= Ambassadors of Croatia =

Diplomatic position of Croatia

Ambassadors of Croatia, also referred to as heads of diplomatic missions, are persons who conduct the foreign policy of the Republic of Croatia in the state or international organization they are appointed to. They also monitor and coordinate the work of consular offices in the receiving state, and take measures to align their activities in matters concerning the development of mutual relations with the receiving state. Ambassadors directly manage diplomatic missions, organize the work of the mission, and take measures to carry out the tasks within the mission's scope of work based on the instructions of the minister and state secretaries among other duties. Ambassadors are accountable to the President of the Republic of Croatia and to the Minister of Foreign and European Affairs.

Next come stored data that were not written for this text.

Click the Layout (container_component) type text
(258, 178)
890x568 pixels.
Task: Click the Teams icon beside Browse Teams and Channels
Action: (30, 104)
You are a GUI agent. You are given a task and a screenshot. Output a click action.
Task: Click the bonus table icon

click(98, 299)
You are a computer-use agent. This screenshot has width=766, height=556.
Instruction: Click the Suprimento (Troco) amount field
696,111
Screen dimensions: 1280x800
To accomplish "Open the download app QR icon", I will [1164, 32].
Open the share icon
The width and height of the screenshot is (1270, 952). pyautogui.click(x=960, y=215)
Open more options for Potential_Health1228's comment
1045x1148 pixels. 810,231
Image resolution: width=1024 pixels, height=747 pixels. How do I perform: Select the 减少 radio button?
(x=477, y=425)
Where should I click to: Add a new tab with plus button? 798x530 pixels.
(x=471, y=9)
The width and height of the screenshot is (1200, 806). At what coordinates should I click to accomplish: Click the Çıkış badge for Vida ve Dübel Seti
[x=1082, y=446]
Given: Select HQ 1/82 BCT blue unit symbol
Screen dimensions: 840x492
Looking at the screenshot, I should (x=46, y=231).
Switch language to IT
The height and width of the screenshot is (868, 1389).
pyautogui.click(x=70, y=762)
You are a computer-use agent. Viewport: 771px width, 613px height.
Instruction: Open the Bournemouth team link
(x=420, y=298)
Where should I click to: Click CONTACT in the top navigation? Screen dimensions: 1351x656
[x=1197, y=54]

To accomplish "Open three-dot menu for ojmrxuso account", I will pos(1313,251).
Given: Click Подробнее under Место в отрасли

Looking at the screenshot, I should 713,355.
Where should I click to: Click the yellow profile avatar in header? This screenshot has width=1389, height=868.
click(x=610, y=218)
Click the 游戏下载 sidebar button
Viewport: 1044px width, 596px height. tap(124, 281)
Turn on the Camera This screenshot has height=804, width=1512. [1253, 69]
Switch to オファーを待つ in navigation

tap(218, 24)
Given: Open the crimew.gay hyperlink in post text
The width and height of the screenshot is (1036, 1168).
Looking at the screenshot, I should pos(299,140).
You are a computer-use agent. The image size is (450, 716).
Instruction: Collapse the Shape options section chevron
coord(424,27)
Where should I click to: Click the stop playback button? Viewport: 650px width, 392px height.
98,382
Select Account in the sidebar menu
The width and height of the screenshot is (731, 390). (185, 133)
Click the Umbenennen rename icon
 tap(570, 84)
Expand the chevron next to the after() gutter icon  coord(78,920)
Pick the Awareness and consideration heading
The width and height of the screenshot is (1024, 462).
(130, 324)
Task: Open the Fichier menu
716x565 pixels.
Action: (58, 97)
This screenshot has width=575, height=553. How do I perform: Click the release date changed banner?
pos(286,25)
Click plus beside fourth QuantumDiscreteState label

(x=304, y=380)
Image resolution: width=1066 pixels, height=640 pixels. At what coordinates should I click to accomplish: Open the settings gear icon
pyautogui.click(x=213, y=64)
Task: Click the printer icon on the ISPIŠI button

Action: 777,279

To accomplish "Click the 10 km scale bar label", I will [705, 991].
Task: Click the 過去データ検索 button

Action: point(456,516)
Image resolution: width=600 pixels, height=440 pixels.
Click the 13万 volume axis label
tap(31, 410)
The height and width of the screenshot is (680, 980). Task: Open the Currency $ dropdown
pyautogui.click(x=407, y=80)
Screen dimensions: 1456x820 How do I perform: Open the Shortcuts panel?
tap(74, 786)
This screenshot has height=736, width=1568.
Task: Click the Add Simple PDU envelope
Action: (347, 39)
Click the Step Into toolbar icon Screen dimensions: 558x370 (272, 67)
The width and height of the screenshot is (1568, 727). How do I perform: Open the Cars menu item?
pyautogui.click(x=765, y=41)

According to article 99 of the Constitution of Croatia, ambassadors are nominated by the Government of Croatia which is subject to the non-binding opinion of the relevant committee of the Croatian Parliament. The ambassador is confirmed with the signature of both the Prime Minister of Croatia and the President.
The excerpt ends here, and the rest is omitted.